Blockchain, which digitally links records assuring data authenticity and trackability, has the power to transform how the healthcare industry delivers care—and how individuals access it—on a global scale. Traditional blockchain models may only demonstrate incremental value now, but the potential impact of blockchain for the global healthcare industry is enormous, opening new opportunities for medical research and advancement, patient empowerment and engagement, and increased global healthcare access and equality.
The rise of the medical mall
The shopping mall has been on life support for years. Malls across the country have been demolished or vacated entirely, a casualty of the economic recession and consumer migration to online shopping. Only 1,100 U.S. malls remain, and many will shutter in the near future.
But thanks to the medical industry, the shopping mall still has life. Malls are being resurrected as healthcare centers with fitness facilities, healthy eating options and doctor’s offices. The coupling makes sense. Malls need tenants. Medical centers need affordable space. At the Life Time Center in Chestnut Hill, Massachusetts, once occupied by the Atrium Mall, you can book a manicure at the spa, a spin class at the boutique gym or a bone density scan at the medical center.

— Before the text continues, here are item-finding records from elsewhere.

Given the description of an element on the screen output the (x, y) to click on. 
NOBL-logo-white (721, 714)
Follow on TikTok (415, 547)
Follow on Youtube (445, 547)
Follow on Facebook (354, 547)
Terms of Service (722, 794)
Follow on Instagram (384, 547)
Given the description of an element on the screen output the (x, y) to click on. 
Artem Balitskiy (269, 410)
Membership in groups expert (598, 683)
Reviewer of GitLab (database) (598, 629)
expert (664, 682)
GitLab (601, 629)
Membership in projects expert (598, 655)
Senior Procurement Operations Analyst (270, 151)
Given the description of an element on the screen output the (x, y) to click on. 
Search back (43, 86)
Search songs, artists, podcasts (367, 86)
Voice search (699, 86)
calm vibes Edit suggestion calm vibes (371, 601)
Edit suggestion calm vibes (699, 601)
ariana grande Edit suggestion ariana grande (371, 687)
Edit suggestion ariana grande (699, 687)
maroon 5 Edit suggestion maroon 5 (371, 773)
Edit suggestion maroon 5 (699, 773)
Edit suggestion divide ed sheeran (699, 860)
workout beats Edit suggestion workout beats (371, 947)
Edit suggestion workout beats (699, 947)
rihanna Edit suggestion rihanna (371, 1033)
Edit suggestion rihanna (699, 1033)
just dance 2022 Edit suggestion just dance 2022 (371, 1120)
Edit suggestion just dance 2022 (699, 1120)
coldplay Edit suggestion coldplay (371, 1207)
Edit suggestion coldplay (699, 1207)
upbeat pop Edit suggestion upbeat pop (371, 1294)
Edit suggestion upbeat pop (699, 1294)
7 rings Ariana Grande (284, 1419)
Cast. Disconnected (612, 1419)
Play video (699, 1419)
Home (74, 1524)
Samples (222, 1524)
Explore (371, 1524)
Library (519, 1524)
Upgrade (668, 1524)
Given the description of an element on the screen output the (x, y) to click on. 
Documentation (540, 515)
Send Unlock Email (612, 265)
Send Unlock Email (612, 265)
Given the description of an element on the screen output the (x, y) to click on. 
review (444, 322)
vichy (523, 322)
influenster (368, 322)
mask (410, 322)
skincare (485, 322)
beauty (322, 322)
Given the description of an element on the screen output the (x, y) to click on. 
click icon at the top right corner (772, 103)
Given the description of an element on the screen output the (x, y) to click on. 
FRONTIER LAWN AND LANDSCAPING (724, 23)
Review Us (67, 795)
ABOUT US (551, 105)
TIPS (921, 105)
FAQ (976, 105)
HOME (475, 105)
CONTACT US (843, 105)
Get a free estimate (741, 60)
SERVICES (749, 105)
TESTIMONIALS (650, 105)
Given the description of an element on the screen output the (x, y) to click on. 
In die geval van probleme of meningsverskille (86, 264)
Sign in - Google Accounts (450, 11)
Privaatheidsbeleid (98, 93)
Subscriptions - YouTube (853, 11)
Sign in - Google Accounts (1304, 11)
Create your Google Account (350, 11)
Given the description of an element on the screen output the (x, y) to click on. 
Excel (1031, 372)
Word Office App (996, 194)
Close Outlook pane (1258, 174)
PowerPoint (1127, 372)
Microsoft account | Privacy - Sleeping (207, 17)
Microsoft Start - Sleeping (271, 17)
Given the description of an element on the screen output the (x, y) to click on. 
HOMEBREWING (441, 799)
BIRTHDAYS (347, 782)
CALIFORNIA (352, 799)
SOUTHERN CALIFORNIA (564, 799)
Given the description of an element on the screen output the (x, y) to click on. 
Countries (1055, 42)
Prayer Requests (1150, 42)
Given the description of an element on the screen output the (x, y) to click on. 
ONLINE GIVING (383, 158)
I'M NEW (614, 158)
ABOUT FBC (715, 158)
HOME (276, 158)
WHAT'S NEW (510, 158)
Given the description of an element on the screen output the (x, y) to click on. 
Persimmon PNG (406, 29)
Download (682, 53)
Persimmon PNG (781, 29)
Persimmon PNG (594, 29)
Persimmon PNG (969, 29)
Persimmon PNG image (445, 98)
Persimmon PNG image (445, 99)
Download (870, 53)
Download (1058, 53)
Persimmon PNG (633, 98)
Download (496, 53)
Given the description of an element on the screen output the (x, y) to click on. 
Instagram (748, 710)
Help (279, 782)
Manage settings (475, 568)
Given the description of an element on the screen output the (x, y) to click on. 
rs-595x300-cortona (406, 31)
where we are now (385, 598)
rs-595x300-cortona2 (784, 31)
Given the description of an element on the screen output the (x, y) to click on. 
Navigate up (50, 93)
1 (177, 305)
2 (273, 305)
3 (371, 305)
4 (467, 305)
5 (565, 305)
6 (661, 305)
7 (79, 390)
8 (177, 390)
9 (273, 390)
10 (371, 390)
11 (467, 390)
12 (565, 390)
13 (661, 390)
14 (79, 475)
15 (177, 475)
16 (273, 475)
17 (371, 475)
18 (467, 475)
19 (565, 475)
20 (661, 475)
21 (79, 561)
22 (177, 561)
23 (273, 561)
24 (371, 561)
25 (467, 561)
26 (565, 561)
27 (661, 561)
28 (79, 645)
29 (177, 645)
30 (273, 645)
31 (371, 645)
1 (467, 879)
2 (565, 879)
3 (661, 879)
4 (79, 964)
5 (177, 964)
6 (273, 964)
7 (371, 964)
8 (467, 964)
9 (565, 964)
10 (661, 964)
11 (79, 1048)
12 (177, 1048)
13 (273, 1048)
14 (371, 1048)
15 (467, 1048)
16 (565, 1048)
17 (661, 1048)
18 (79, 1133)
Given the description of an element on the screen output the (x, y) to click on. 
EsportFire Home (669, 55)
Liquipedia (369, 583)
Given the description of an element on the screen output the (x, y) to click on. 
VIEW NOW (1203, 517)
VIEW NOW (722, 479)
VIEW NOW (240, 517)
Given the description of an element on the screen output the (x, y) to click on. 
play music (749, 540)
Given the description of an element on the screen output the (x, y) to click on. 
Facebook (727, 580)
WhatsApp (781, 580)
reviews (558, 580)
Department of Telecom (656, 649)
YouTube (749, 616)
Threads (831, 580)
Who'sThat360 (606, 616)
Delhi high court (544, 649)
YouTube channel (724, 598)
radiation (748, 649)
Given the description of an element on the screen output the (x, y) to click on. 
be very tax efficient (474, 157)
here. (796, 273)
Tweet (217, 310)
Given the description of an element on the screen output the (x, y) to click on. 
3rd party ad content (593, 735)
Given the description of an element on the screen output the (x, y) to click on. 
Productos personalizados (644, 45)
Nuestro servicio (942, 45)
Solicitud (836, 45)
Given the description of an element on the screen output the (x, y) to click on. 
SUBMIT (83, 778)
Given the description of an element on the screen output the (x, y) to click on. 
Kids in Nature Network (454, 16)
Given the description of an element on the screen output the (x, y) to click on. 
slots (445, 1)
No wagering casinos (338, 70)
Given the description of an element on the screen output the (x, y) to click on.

Urgent care centers have been appearing in malls for years now, but the medical mall movement is hitting critical mass. Doctors and hospitals are expanding their offerings and require accessible locations convenient to patients and with ample parking space. As department stores disappear and medical malls take hold, expect to see them offer clinical trials, infusions and medical services for newly diagnosed patients.
Uber Health is the penicillin of the technology era.
Access is the new antibiotic, and Uber Health—and it’s HIPAA-compliant technology—is one of the top innovations in healthcare to date. Penicillin cures countless infections, and Uber’s innovation solves for healthcare provider and patient needs alike. Not only does Uber Health bring patients to their appointments, it eliminates the need for a “ride home.” Now, those without support networks are able to have their health needs met. It enables clinics, hospitals and rehab centers to easily assign rides for patients and clients from a centralized dashboard. The rider doesn’t need the Uber app or even a smartphone.
The model is cost-efficient and reliable. Patients find it affordable and easy to use. Medical providers can rest assured knowing unescorted patients will be chauffeured home safely with vetted drivers and their private medical data secure. It makes transportation accessible to the masses and eliminates the issues caused by transportation: no-show appointments, late arrivals and scheduling inefficiency.
With medical transportation, Uber Health will reroute the course of healthcare in a way we haven’t seen since the antibiotic.
While healthcare regulation is necessary, it should only serve to elevate the patient experience, not hinder it with slow, wasteful, expensive and ineffective systems and at the cost of innovation.
Technology will transform today’s expensive and ineffectual health delivery methods into tomorrow’s radically personalized, affordable, efficient ones, with innovation benefiting patients, providers, healthcare companies and insurers alike.
Sloan Gaon is the CEO of PulsePoint.